Santa Monica City Council members gave preliminary approval early Wednesday to the massive Water Garden office complex despite questions from residents about the developer's plans to ease traffic.
City staff members continued making changes in the 32-page agreement on the $250-million development until 2 a.m. before the council approved it on a 5-2 vote. A final vote is scheduled for next month.
The developer, Jerome H. Snyder, founder of Los Angeles-based J. H. Snyder II Co., plans four buildings of as many as six stories around an artificial lake "the size of two football fields."
The complex will be built on a 17 acres bounded by Colorado Avenue, Olympic and Cloverfield boulevards and 26th Street. It will include offices, a health club, restaurants and retail stores.
The project has almost as much square footage as Southmark Pacific Corp.'s Colorado Place, under construction across the street from the Water Garden site.
The proximity of the two developments has alarmed neighbors over traffic congestion and parking.
To gain the support of residents, Snyder went on a door-to-door handshaking campaign and met with several community groups. He has promised a series of measures to try to reduce traffic--an effort hailed as "exemplary" by several council members.
"You've done a hell of a P.R. job . . . going to the neighborhoods," Councilman Herb Katz told Snyder at the council meeting.
Under the agreement, Snyder will pay the city $6.4 million in traffic improvement fees and $7.2 million toward housing and parks. About $3.5 million is due within six months.
He agreed to build 200 parking spaces at nearby Santa Monica College and to pay to widen Cloverfield Boulevard and the Cloverfield off-ramp from the westbound Santa Monica Freeway.
'A Quality Project'
Snyder promised to promote ride-sharing programs and to subsidize the cost of transit passes for some employees. Under the agreement, he will be charged an annual penalty of up to $200,000 if the traffic measures fail.
He agreed to build a child care center with room for 60 children, to include sewage treatment facilities in the project and to give $300,000 to a homeless shelter in Santa Monica and donate $150,000 for art.

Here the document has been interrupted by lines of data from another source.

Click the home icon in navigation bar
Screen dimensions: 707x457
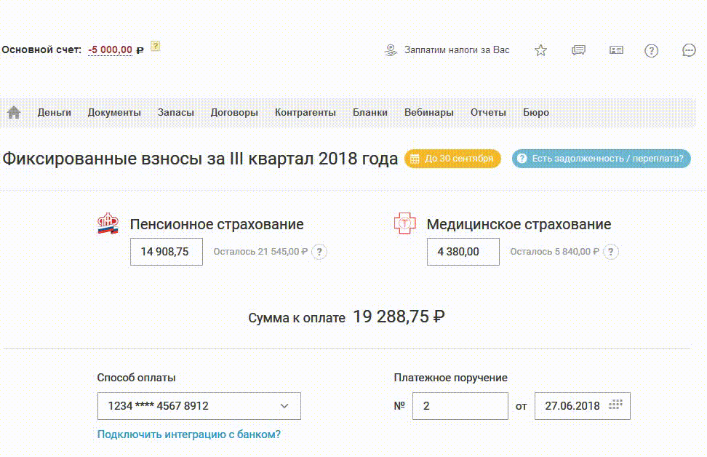(14, 113)
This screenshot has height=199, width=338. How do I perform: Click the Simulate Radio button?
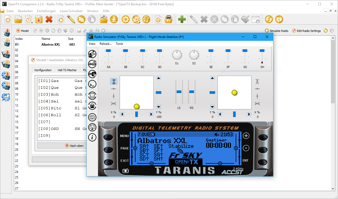click(x=277, y=31)
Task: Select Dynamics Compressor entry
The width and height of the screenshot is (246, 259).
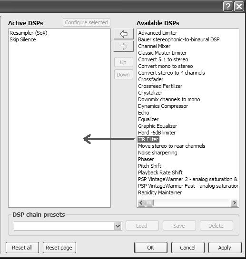Action: (x=163, y=106)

"This is a quality project, the kind we want for Santa Monica," Mayor James Conn said. "It provides an opportunity for creating a model for traffic management."
"We are very proud of the project," Snyder said.

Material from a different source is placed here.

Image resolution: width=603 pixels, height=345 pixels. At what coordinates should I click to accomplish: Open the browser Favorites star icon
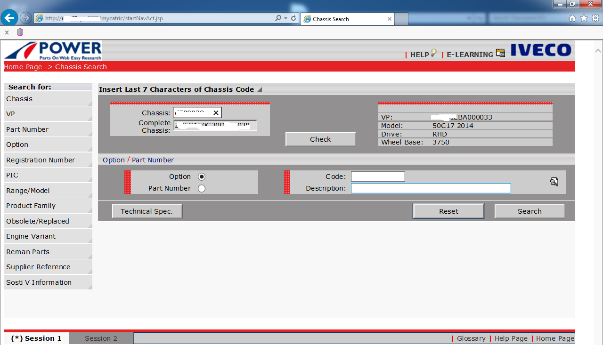(584, 18)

Council members Dennis Zane and David Finkel voted against the project.
"It's simple: Too much traffic," Zane said. "It's too much for the neighborhoods to accept and for the city to live with."
Officials noted differences between the Water Garden project and Southmark's Colorado Place, in an apparent effort to avert the protest that dogged that agreement.
Parade of Opponents
But not everyone was convinced, as evidenced by a parade of people who spoke before the council to register opposition to the project.
"What if it doesn't work?" Pico Neighbors Assn. member Dianne Glinos said of the traffic abatement plan. "Then we'll be stuck between a rock and a hard place. Or, rather, between a freeway and gridlock."
But another member of the same group, Stan Gilbert, praised Snyder for being "on the cutting edge" of how developers and communities must work together on development.
In addition to the money it will receive in mitigation fees, the city has estimated that Water Garden will generate $1.2 million in annual revenue for Santa Monica and create 5,000 jobs.
Although the Planning Commission in December gave Snyder's proposal unanimous approval, the council and city staff incorporated some restrictions to down-scale the project and reduce traffic.
Reduction in Size
The version that passed the council reduced the project's size from about 1.4 million square feet to 1.26 million square feet.
Acting on a recommendation from Katz, the council reduced from 75,000 square feet to 20,000 the amount of space that can be dedicated to medical offices. That will reduce the number of car trips, Katz said.
Guidelines for how many parking spaces Snyder can construct were based on what he called a "floating ratio" that council members also hoped would discourage traffic to the site.